── Passage given ──
Eg: (x - any element in x) < a
Should return something like
[True, True, False, True]
If element 0,1 and 3 in x meets the condition.
Edit:
The loop quivalent would be:
for i in len(x):
for j in in len(x):
#!= not so important
##earlier question I asked lets me figure that one out
if i!=j:
if x[j] - x[i] < a:
True
I notice numpy operations are far faster than if tests and this has helped me speed up things ALOT.
Here is a sample code if anyone wants to play with it.
#Simple circular box simulator, part of part_sim
#Restructure to import into gravity() or coloumb () or wind() or pressure()
#Or to use all forces: sim_full()
#Note: Implement crashing as backbone to all forces
import numpy as np
import matplotlib.pyplot as plt
N = 1000 #Number of particles
R = 8000 #Radius of box
r = np.random.randint(0,R/2,2*N).reshape(N,2)
v = np.random.randint(-200,200,r.shape)
v_limit = 10000 #Speedlimit
plt.ion()
line, = plt.plot([],'o')
plt.axis([-10000,10000,-10000,10000])
while True:
r_hit = np.sqrt(np.sum(r**2,axis=1))>R #Who let the dogs out, who, who?
r_nhit = ~r_hit
N_rhit = r_hit[r_hit].shape[0]
r[r_hit] = r[r_hit] - 0.1*v[r_hit] #Get the dogs back inside
r[r_nhit] = r[r_nhit] +0.1*v[r_nhit]
#Dogs should turn tail before they crash!
#---
#---crash code here....
#---crash end
#---
vmin, vmax = np.min(v), np.max(v)
#Give the particles a random kick when they hit the wall
v[r_hit] = -v[r_hit] + np.random.randint(vmin, vmax, (N_rhit,2))
#Slow down honey
v_abs = np.abs(v) > v_limit
#Hit the wall at too high v honey? You are getting a speed reduction
v[v_abs] *=0.5
line.set_ydata(r[:,1])
line.set_xdata(r[:,0])
plt.draw()
I plan to add colors to the datapoints above once I figure out how...such that high velocity particles can easily be distinguished in larger boxes.
Eg: x - any element in x < a Should return something like
[True, True, False, True]
If element 0,1 and 3 in x meets the condition. I notice numpy operations are far faster than if tests and this has helped me speed up things ALOT.
Yes, it's just m < a. For example:
>>> m = np.array((1, 3, 10, 5))
>>> a = 6
>>> m2 = m < a
>>> m2
array([ True, True, False, True], dtype=bool)
Now, to the question:
Q: Is it in numpy possible to take the difference of an array with each of its own element based on a bool condition? I want to avoid looping.
I'm not sure what you're asking for here, but it doesn't seem to match the example directly below it. Are you trying to, e.g., subtract 1 from each element that satisfies the predicate? In that case, you can rely on the fact that False==0 and True==1 and just subtract the boolean array:
>>> m3 = m - m2
>>> m3
>>> array([ 0, 2, 10, 4])
───
- [Requirements]
1 > In the numpy thread, explain why `m - m2` subtracts 1 only from the elements that satisfy the condition.
2 > Reproduce everything in the numpy thread from "#Note: Implement crashing" down to "out, who, who?".
── Data listing ──
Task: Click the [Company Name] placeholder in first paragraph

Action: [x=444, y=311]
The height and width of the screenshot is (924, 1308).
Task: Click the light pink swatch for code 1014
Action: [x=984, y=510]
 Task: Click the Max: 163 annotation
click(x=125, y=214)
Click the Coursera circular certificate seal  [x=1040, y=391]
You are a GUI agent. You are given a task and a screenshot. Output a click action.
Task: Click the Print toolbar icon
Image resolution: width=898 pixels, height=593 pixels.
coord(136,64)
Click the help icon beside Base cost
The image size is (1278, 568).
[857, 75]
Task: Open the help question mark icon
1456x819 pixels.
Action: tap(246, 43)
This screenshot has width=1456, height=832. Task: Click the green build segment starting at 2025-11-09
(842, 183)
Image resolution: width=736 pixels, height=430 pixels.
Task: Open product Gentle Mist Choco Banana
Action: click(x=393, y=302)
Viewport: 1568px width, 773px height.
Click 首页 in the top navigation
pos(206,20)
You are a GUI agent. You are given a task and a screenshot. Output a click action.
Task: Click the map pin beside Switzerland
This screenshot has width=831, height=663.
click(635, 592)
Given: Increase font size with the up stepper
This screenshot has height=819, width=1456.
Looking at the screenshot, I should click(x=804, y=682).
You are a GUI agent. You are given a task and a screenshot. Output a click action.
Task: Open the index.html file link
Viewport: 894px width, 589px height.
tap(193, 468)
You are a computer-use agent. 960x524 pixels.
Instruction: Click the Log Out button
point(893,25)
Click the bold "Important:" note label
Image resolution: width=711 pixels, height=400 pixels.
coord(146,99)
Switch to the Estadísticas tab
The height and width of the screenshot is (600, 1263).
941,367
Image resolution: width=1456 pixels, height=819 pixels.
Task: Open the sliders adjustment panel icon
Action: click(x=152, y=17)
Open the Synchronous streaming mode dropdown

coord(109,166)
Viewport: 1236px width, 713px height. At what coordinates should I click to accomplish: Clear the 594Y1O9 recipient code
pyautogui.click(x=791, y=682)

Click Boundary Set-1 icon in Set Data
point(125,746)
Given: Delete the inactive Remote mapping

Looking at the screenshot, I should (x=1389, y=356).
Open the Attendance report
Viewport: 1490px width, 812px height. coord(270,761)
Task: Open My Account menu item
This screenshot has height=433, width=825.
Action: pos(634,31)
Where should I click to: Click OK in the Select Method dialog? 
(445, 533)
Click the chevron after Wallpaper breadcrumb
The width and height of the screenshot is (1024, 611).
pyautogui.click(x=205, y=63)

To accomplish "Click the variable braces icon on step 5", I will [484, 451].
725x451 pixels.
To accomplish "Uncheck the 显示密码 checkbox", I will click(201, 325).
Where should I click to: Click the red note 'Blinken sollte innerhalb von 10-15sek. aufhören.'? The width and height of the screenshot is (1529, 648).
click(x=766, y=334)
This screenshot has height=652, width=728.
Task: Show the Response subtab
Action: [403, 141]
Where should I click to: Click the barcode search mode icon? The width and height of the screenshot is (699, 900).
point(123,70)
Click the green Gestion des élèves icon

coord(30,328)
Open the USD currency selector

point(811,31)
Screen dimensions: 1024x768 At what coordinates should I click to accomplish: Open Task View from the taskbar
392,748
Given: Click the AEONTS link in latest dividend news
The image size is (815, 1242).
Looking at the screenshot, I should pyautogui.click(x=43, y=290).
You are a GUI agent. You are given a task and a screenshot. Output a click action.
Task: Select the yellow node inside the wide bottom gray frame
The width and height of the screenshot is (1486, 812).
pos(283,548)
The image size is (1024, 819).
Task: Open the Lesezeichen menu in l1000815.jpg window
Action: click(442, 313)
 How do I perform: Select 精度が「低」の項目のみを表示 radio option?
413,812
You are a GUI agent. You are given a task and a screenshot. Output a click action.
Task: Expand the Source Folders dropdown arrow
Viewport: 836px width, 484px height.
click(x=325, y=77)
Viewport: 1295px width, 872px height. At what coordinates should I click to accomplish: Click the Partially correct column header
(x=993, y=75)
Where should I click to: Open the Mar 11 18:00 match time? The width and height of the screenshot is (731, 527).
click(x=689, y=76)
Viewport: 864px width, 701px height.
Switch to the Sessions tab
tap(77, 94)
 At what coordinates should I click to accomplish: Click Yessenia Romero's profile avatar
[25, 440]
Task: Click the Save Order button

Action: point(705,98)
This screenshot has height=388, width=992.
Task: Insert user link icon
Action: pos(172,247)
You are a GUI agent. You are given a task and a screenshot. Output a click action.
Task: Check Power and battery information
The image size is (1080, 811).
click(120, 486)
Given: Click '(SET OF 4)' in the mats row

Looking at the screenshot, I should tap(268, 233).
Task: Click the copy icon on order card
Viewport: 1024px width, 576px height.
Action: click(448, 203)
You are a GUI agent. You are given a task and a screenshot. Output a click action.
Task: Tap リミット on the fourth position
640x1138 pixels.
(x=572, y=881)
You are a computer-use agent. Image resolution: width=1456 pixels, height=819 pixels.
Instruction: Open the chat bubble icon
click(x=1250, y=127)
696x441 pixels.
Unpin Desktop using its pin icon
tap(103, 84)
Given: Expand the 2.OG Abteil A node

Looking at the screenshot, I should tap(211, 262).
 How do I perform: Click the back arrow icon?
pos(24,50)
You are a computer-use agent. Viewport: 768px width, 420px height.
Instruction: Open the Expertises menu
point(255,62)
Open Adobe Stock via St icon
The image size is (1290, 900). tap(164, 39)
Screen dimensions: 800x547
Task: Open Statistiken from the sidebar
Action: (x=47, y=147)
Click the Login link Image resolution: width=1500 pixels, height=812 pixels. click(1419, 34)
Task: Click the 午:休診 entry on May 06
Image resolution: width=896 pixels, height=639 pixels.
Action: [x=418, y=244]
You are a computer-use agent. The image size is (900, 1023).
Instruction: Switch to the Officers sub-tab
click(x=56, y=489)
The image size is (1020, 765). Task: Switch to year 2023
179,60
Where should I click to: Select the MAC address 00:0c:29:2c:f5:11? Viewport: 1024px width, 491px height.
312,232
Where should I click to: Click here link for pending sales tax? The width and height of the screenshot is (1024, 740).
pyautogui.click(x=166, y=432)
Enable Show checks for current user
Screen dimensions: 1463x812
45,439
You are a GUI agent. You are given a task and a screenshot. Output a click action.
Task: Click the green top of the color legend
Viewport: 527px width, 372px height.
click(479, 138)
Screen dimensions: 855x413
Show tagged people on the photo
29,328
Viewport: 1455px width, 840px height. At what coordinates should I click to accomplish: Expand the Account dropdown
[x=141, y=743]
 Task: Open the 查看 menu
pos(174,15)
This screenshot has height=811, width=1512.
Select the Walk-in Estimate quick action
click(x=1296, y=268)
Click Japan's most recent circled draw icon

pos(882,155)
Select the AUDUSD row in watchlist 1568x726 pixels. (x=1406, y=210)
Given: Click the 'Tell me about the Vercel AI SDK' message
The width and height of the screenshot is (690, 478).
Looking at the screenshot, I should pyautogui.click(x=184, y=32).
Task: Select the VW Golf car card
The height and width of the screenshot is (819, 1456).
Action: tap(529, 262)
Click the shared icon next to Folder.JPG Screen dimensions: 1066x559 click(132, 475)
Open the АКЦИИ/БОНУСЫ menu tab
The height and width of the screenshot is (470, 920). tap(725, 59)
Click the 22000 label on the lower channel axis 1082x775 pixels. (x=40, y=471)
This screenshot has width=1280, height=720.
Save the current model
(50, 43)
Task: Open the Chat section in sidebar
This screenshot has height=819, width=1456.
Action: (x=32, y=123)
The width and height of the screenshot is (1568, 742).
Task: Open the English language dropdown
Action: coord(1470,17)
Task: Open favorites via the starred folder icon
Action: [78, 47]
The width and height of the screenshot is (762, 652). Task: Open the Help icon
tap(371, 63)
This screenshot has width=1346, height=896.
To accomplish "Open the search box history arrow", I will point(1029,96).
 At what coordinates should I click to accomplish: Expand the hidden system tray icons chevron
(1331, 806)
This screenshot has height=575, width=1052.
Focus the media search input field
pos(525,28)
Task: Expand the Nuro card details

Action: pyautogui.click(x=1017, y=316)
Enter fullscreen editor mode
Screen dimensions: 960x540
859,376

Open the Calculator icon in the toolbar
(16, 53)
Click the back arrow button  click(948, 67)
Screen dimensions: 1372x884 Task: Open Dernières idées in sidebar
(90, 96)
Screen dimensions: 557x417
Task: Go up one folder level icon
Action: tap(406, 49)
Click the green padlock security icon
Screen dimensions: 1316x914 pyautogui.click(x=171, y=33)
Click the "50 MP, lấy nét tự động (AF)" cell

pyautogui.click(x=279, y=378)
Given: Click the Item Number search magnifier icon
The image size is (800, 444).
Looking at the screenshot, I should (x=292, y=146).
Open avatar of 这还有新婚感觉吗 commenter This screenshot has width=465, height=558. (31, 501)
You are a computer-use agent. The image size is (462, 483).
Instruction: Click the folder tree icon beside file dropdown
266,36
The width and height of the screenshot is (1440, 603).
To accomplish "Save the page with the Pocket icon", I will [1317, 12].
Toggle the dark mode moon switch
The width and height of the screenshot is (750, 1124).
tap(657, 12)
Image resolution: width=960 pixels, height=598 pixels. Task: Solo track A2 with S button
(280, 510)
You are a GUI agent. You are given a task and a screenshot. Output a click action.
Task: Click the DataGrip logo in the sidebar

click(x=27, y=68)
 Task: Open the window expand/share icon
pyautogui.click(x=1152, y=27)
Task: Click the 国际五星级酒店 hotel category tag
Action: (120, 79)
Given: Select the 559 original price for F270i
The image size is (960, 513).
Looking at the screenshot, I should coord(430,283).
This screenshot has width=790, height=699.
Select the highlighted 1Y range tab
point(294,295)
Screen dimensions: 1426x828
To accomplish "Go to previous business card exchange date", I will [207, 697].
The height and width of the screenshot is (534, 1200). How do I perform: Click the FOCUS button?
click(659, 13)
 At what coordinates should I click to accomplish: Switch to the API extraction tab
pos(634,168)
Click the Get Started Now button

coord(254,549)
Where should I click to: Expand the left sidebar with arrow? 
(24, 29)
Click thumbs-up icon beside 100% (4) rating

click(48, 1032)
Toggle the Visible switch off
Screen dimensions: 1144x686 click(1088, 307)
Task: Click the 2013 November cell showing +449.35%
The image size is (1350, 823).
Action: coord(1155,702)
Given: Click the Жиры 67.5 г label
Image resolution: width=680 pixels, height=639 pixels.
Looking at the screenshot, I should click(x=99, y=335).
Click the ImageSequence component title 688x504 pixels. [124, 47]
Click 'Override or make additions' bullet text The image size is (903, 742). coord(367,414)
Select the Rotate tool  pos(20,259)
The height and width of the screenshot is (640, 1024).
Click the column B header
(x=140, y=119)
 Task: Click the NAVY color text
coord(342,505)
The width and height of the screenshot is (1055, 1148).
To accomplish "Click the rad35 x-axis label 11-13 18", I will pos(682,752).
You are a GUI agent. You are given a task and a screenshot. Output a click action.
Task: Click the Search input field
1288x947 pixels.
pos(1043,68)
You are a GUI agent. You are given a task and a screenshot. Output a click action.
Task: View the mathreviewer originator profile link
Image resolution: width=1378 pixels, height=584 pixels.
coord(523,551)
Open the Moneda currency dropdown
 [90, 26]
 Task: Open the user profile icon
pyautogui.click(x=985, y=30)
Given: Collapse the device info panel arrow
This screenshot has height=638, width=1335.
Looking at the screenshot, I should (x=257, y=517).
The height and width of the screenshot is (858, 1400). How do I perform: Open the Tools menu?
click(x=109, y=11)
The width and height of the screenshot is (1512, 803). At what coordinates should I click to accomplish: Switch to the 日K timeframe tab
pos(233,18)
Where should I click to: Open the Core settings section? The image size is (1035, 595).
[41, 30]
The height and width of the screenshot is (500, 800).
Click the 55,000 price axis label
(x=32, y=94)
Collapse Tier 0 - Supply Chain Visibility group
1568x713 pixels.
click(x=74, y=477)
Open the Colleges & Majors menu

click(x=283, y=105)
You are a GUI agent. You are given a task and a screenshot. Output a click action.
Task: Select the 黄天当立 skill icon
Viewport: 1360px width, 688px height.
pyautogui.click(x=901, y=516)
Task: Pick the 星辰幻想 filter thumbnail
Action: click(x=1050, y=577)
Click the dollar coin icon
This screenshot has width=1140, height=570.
───
- [Answers per task]
1 > Because False equals 0 and True equals 1, subtracting the boolean array `m2` (the result of `m < a`) removes 1 wherever the condition holds and 0 wherever it does not. With `m = (1, 3, 10, 5)`, the result is `[0, 2, 10, 4]`.

2 >
#Note: Implement crashing as backbone to all forces
import numpy as np
import matplotlib.pyplot as plt
N = 1000 #Number of particles
R = 8000 #Radius of box
r = np.random.randint(0,R/2,2*N).reshape(N,2)
v = np.random.randint(-200,200,r.shape)
v_limit = 10000 #Speedlimit
plt.ion()
line, = plt.plot([],'o')
plt.axis([-10000,10000,-10000,10000])
while True:
r_hit = np.sqrt(np.sum(r**2,axis=1))>R #Who let the dogs out, who, who?